David Siskind | Sunday, 22 March 2026
I posit that there are two kinds of fisherman - good athletes and not-so-good athletes - I am a proud member of the second cohort. My greatest athletic flaws come from excessive and varying, narrow, focus and over-thinking. I’ll characterize my lack of fast-twitch muscle, smallish stature, and lack of physical bravery as secondary flaws. My guess is that good athletes come upon the grace that comes with the right gaze early and apply it widely, learning quickly. Great athletes add the ingredients of physical strength, speed, size and grit.
Last week I wrote that “I need to practice what was close to working on the water. Mostly more effective hauls. And the right gaze for longer backhand casts.” So I have. This business around the right gaze and heightened peripheral seeing has got me by the shorts. I worked with this on the grass. I made sure I was always looking at the target with as wide a window as I could manage rather than a sharp focus. I made sure to check out what I was seeing in the periphery especially all the way through the cast and during the retrieve of the fly.

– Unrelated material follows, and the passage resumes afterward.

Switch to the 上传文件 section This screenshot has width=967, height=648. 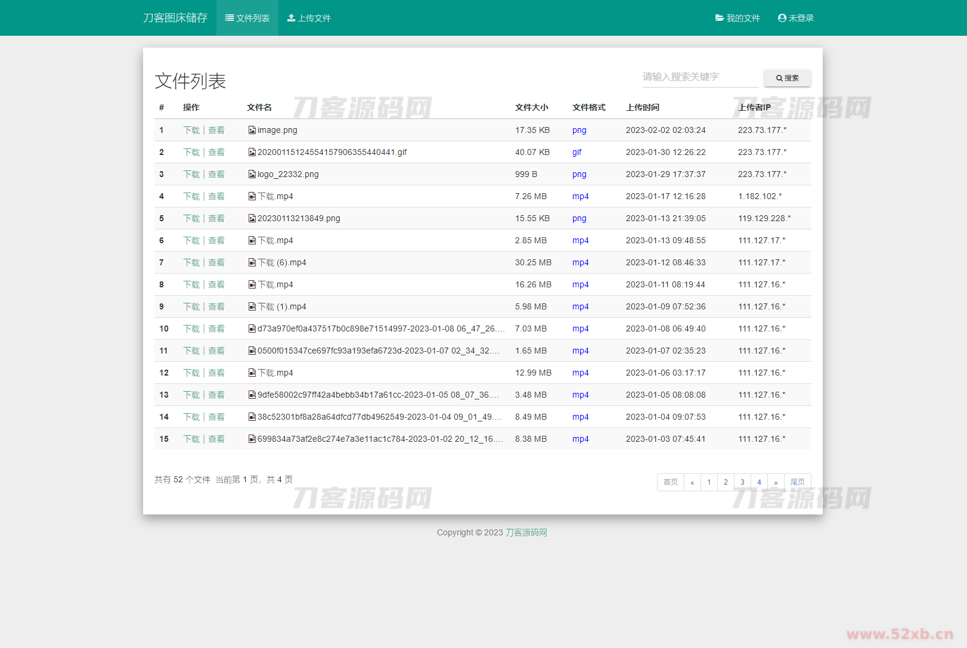[x=309, y=18]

Starting backwards and looking first at the retrieve - I found that I didn't necessarily see the orange yarn immediately at 60-70 feet. Sometimes I’d just have to keep a wide seeing window open and wait until it showed. This leads me to posit that first, I should trust the gaze (more on my training later) and second, to have patience. What I’m seeing may not meet expectations but will in the end change those expectations.

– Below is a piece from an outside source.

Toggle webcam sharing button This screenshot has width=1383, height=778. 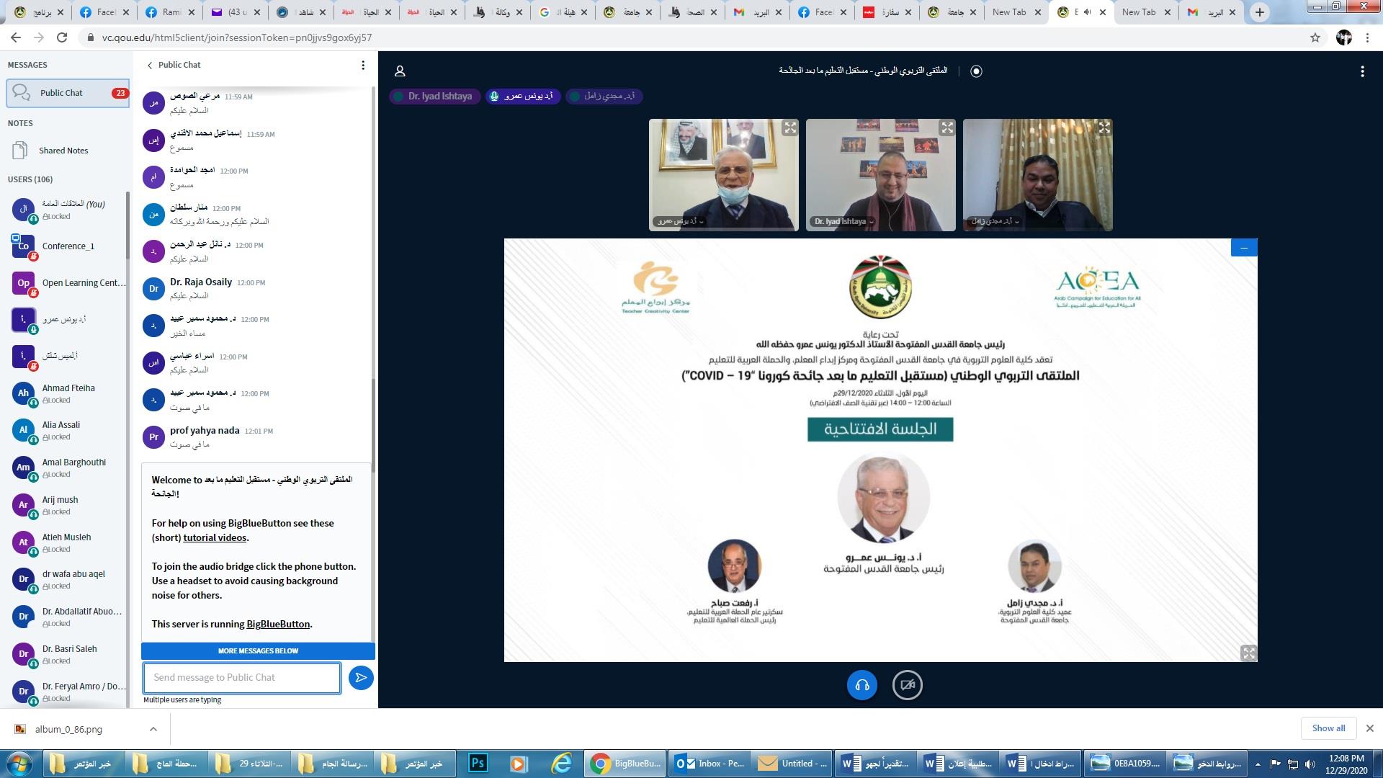point(908,685)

The same worked for closed and open stance casting. I waited to haul, punch or rotate for the rod to show up tilted toward the target at the edge of my target-focused window. Loops improved, tails almost disappeared. The fearful feeling that I was loaded but nowhere to accelerate, nowhere to haul, that I had run out of room became less urgent. My theory is that if I trust my peripheral seeing it and use it a frame of reference will be established encouraging a more graceful smoother see-cast-retireve sequence (corollary, supported to some extent in the literature - see Wulf’s survey article).

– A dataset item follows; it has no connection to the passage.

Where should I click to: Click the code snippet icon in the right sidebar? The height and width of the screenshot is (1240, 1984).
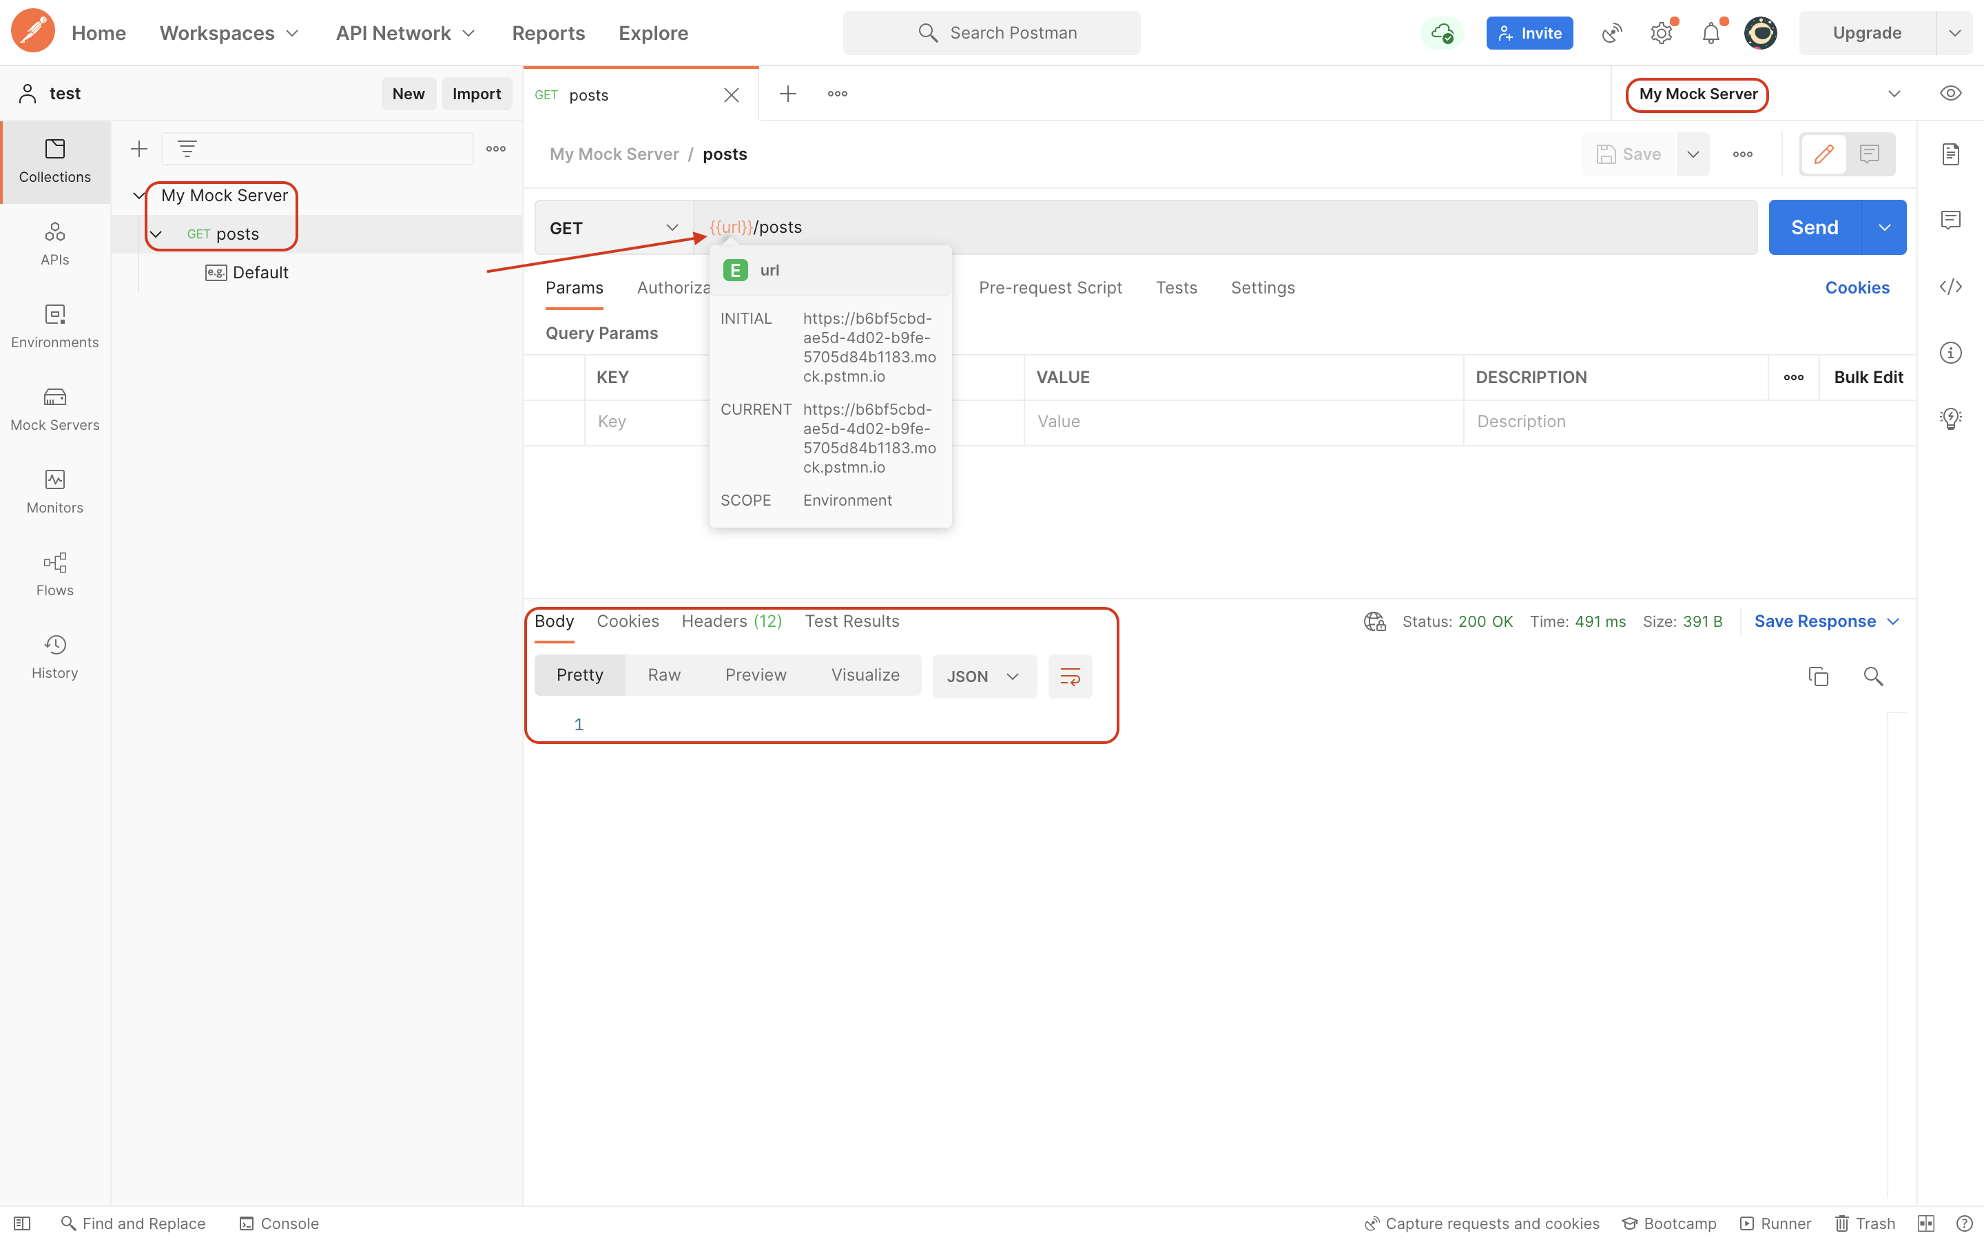click(1950, 286)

I also re-read the chapter in Gray”s “Learning to Optimize Movement” on “seeing.” Much of his discussion explains how the right gaze, and perception of position and targets, naturally improves learning and performance optimization. An example is focusing on the tangent to a curve when driving virtually pulls the car through the proper path. Perceiving angular displacements makes running to catch a ball intuitive. But all of these foci require context and a wide window. Not everything included is clearly seen as it’s not in the center of the vision field. Whether we are aware of it or not we depend on information on the edges of the field. I’ve read about some drills and have invented my own to encourage acceptance of what I see there. For example as I walk down a side walk I note to myself the colors of objects as they pass out of my vision field. I try to maintain awareness of all these objects as simultaneously as I can. What I tell myself is that the “Quiet Eye” (see Joan Vickers) will improve proprioception and graceful coordination of movement. Applying this to Paul’s external cue of vertical rod position to trigger or allow application of power and begin the haul, I learned to see the rod position with my rods rather than my cones. The results of this experiment are better for me than trying to train muscle memory and allowing my detailed attentions to dart around randomly. I feel that the darting eye, as opposed to a quiet eye, is typical of every learning and performance obstacle I’ve ever faced - not to put too much pressure on this latest epiphany.
So here’s my unified field instruction. Relax. See widely. Don’t get obsessed with detail. Trust your peripheral vision and proprioception. Work to REALIZE (through experimentation) workable EF (external focus or cues). This will help
- Find fish
- Cast to fish
- Converse with fish
Making More Sense of Drag and Drop
I found a description of the drag and drop presentation that seemed like it would address the problems I’ve had making it work. The video suggests leaders of 18-20 feet. Cast so that the center of the leader lands over the fish’s position while both the flyline and the fly, each, land 9-10 feet away. When the fly lands, lift the rod sliding the fly over to the fish. Then drop the fly on to its dinner plate. I’d always seen shorter leaders recommended. You’d think I’d have come to this earlier. I was creeping toward that solution but wasn’t there yet. I tied up a 20 footer and practiced with weighted and unweighted flies on the grass. I can’t wait to see what the fish think.